• **The problem**: Reproduce, word for word, the lines below from the one containing "Task: Click chevron" through the last line, inclusive.

[Element and text location data]
========

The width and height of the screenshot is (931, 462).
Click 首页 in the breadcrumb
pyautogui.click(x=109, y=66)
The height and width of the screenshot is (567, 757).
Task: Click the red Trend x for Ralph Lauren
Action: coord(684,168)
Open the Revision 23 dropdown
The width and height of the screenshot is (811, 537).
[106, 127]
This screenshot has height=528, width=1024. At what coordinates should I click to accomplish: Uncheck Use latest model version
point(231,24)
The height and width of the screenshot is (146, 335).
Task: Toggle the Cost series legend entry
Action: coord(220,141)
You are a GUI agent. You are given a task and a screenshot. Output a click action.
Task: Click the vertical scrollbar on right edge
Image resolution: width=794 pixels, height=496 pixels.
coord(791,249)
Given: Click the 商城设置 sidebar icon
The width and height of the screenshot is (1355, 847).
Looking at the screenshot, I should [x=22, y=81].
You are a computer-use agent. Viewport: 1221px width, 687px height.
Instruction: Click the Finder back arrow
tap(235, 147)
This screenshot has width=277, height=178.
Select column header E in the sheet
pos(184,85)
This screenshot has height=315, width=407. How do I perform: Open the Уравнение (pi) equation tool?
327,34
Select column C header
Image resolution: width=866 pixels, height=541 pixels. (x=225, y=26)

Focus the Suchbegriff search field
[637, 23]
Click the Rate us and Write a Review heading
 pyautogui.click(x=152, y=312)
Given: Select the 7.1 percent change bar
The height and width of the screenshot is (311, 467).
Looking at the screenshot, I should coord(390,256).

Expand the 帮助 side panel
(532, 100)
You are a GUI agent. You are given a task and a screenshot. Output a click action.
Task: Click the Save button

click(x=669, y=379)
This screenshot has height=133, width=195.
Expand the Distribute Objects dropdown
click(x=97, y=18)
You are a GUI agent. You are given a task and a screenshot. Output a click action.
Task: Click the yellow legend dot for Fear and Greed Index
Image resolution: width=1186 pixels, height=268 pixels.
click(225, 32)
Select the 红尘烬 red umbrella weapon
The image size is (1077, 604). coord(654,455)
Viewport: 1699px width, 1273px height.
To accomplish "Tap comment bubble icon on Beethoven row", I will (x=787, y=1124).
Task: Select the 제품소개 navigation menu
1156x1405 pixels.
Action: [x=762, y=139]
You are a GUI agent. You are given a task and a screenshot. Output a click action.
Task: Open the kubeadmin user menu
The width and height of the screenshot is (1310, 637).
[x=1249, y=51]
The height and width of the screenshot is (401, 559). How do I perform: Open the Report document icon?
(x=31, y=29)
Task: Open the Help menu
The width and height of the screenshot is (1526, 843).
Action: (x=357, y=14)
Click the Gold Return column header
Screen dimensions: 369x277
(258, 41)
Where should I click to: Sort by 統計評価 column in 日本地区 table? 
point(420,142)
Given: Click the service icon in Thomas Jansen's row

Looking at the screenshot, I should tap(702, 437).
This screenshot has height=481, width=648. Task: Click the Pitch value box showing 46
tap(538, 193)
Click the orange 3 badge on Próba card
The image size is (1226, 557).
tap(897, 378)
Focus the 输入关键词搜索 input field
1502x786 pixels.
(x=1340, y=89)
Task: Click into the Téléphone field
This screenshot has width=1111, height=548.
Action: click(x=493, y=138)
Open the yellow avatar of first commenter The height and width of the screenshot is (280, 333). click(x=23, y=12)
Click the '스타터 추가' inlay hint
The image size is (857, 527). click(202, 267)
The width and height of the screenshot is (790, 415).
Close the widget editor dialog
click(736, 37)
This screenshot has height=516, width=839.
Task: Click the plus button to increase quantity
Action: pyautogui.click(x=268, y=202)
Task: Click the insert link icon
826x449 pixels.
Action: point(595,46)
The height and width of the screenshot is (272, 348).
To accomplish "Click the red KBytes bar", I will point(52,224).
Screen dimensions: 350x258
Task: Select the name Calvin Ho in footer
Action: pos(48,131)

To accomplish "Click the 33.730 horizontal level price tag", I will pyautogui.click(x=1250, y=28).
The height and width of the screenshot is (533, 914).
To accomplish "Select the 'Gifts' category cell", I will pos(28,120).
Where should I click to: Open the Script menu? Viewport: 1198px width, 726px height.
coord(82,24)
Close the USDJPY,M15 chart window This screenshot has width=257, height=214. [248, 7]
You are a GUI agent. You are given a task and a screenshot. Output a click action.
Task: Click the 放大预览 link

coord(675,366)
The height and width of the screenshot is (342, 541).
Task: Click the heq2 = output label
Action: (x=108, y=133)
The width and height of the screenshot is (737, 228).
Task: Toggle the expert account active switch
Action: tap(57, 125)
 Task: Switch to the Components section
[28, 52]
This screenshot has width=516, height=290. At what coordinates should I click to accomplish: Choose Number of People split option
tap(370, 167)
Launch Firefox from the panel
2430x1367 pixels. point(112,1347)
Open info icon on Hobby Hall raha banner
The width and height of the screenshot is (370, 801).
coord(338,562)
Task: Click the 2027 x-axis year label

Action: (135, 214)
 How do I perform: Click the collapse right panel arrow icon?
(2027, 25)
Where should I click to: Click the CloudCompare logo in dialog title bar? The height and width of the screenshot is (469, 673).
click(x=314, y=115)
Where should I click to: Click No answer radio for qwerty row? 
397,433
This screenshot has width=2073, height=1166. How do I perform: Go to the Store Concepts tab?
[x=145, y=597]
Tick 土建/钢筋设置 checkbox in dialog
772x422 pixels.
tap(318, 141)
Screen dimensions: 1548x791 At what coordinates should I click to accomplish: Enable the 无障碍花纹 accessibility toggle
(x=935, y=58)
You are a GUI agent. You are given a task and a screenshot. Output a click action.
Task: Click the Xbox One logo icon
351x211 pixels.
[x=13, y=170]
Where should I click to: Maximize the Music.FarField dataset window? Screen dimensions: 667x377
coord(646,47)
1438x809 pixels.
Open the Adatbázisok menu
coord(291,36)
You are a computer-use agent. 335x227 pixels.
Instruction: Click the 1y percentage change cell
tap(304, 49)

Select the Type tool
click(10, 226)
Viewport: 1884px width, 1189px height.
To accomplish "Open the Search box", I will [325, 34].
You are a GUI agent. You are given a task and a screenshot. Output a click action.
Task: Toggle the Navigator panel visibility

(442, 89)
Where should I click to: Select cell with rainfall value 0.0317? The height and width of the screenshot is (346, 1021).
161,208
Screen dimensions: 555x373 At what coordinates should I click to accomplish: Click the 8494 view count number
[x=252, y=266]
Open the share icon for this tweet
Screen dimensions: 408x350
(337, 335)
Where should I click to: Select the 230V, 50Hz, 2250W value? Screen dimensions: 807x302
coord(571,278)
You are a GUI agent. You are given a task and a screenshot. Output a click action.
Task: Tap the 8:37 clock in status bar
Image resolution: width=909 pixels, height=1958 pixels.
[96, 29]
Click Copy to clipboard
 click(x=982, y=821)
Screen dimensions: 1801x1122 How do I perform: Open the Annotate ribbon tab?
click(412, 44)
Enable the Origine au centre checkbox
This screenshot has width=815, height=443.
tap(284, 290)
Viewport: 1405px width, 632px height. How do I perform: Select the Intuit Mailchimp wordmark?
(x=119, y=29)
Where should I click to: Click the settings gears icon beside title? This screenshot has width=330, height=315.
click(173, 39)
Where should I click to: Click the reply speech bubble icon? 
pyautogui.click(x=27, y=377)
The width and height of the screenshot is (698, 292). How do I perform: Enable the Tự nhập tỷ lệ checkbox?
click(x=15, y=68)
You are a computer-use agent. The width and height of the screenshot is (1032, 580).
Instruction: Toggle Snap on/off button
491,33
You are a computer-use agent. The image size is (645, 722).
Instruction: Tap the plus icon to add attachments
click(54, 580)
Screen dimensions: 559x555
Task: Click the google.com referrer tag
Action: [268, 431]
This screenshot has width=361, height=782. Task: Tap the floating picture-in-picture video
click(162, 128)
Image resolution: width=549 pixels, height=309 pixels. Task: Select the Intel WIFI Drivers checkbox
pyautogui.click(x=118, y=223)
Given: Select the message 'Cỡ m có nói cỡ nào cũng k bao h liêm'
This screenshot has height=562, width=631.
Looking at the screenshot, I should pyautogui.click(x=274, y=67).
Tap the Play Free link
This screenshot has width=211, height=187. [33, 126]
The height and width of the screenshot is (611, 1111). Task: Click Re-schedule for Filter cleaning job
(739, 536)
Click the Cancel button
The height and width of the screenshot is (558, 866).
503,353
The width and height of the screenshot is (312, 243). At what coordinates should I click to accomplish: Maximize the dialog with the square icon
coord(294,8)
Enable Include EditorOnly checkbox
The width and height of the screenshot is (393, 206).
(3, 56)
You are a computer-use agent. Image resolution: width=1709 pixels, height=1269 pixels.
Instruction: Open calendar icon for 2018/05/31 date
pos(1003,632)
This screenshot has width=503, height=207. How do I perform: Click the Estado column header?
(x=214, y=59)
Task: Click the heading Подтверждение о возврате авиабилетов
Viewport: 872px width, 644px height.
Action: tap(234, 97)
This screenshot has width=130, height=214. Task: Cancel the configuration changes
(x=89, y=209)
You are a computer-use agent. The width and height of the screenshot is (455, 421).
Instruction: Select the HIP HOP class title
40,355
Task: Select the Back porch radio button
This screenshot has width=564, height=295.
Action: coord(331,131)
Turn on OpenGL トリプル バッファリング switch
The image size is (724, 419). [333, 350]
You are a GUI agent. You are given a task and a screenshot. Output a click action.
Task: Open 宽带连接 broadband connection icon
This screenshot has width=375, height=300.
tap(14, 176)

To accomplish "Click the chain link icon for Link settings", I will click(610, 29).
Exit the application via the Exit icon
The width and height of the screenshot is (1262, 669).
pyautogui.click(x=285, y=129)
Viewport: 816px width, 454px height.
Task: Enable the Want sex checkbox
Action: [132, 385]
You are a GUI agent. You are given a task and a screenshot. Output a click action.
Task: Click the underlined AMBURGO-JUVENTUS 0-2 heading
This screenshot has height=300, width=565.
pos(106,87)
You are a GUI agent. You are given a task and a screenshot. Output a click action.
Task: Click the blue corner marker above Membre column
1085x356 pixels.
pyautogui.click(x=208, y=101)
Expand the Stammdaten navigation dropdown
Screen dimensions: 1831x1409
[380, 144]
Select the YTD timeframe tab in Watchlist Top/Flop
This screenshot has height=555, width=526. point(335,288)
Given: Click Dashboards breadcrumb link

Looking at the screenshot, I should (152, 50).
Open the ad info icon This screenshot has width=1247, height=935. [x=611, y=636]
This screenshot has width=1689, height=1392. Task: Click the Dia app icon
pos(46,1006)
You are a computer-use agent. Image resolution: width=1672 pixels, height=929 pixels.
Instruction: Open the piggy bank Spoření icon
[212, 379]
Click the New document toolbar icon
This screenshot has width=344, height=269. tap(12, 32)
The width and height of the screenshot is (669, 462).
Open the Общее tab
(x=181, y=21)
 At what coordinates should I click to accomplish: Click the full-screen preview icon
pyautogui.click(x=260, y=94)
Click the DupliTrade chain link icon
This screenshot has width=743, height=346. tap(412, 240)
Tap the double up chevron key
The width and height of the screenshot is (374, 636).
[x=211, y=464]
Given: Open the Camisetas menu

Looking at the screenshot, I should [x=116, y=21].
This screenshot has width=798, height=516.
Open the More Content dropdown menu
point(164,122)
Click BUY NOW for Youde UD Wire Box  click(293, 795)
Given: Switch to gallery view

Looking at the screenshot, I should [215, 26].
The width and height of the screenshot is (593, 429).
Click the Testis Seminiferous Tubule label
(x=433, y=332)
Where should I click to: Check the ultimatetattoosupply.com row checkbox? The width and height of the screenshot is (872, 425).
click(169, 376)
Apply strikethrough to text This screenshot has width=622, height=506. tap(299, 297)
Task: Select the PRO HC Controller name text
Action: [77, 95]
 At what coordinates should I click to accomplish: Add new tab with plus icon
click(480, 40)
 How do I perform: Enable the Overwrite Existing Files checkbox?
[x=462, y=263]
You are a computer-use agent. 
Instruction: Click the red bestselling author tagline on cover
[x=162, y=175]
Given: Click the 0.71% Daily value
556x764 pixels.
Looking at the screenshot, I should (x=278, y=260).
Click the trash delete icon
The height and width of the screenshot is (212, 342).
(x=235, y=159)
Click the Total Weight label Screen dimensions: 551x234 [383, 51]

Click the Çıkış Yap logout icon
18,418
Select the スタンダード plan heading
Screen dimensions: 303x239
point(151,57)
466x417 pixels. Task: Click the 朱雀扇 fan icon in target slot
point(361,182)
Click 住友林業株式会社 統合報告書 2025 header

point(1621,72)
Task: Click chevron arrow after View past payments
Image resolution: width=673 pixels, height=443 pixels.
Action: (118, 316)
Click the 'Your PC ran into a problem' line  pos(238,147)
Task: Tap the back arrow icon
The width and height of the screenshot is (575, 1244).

========

• **Answer to this task**:
Task: Click chevron arrow after View past payments
Image resolution: width=673 pixels, height=443 pixels.
Action: (118, 316)
Click the 'Your PC ran into a problem' line  pos(238,147)
Task: Tap the back arrow icon
The width and height of the screenshot is (575, 1244).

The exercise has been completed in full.